A colorful collection

Pastels highlight Ozark countryside scenes

Everyone tells Judy Howard they know the locations featured in her art. The trees, the barns and the dirt roads all look so familiar. In some cases, they might be right. Howard doesn’t always recall the exact Ozark locations she and her husband Mose discover on their drives through the area.

“They look familiar,” Howard said. “And that’s exactly what I want someone to get from them.”

She paints what she sees.

“It’s not the Grand Canyon, but it’s what we have here,” Howard said.

Howard’s collection of pastel works indeed capturesthe subtleties of the surrounding landscape.

Her works focus on wildflowers bending in the wind, deep ruts carved into mud roads and lonely trees in farm fields.

“I call them quiet places, simple little scenes that people pass by,” she said.

Her recent images in that vein will surface in a new show called just that - “Quiet Places II.” The show goes up Wednesday at the Bentonville Convention and Visitors Bureau. It bears the numeral because this is her second Northwest Arkansas show, after a solo exhibit at the Arts Center of the Ozarks this time last year.

Eve Smith, director of visual arts for the arts center, discovered Howard through an Ozark Pastel Society show at ACO. She too finds the familiar.

“I fell in love with her work. … It could be any place. It could be a place in Louisiana where I grew up,” Smith said.

Howard sold much of the work she brought to the show, Smith added.

Howard’s forays into pastels follow a long career as an art educator and watercolor artist.

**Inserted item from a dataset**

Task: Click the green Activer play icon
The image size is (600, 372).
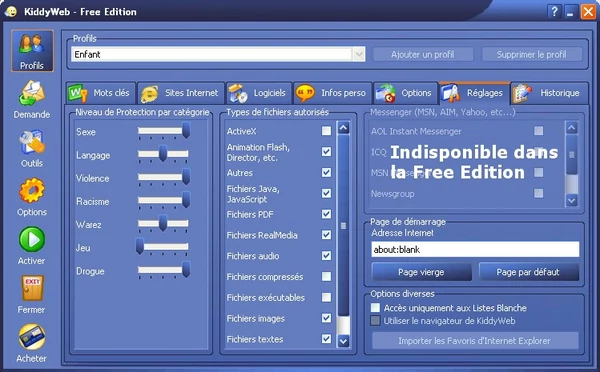Action: 32,239
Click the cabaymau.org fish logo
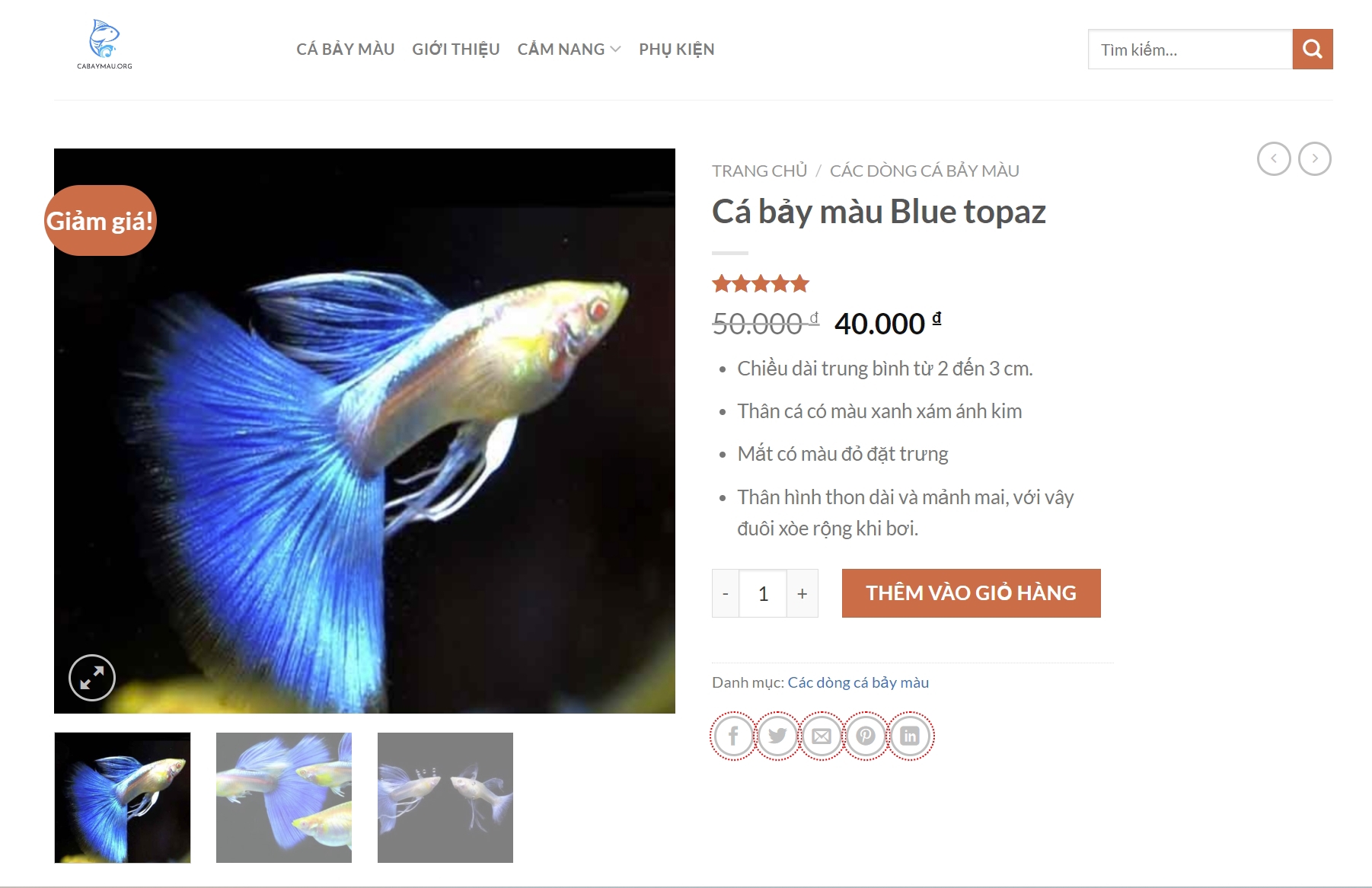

Originally from Fort Smith, Howard taught art at Van Buren Junior High. She later taught continuing education classes at Westark College - now the University of Arkansas at Fort Smith - and hosted art classes from her garage studio. Early in her career, she dabbled in pastels.

“I didn’t like it at all,” she said.

Later, after she moved to Fayetteville to take a job as graphic designer and project manager for the University of Arkansas, she connected with several local art clubs, including the Artists of Northwest Arkansasand the Ozark Pastel Society. Inspired by those she met, she tried pastels again. She took classes locally from the likes of Jack Hetterich, formerly of Bella Vista, and also from nationally known pastel artist Liz Haywood Sullivan.

It was the latter, who serves as the president of the International Association of Pastel Societies, that sent out a call for submissions that would earn Howard international attention. Howard doesn’t always apply for shows, mostly because there is no guarantee. Two years ago, for instance, she earned top honors at the Artists of Northwest Arkansas’ annual show. Last year, she wasn’t even accepted into the show.

But because she’d established a connection with Sullivan, she sent in her piece “Tracks & Shadows,” an image that, like many of her works, finds literal representation in the title. In the wintertime scene, a mud road, carved by a vehicle during some past rainstorm, twists upward while long afternoon shadows cut angles across the surface.

Howard said the composition of the piece is its strength, and she suspects that’s what the jury noticed in accepting it into the IAPS show.

“It was the biggest number of entries they’ve ever had,” Howard said. “I didn’t expect anything, but I sure was excited.”

She’s at a bit of a stopping point now, though her middle bedroom remains a studio and her living room doubles as a frame shop, with her husband’s assistance.

But as the rush to frame enough works to hang in Bentonville is complete, Howard will resume work in pastels. She hopes to create a series of abstracts in the near future.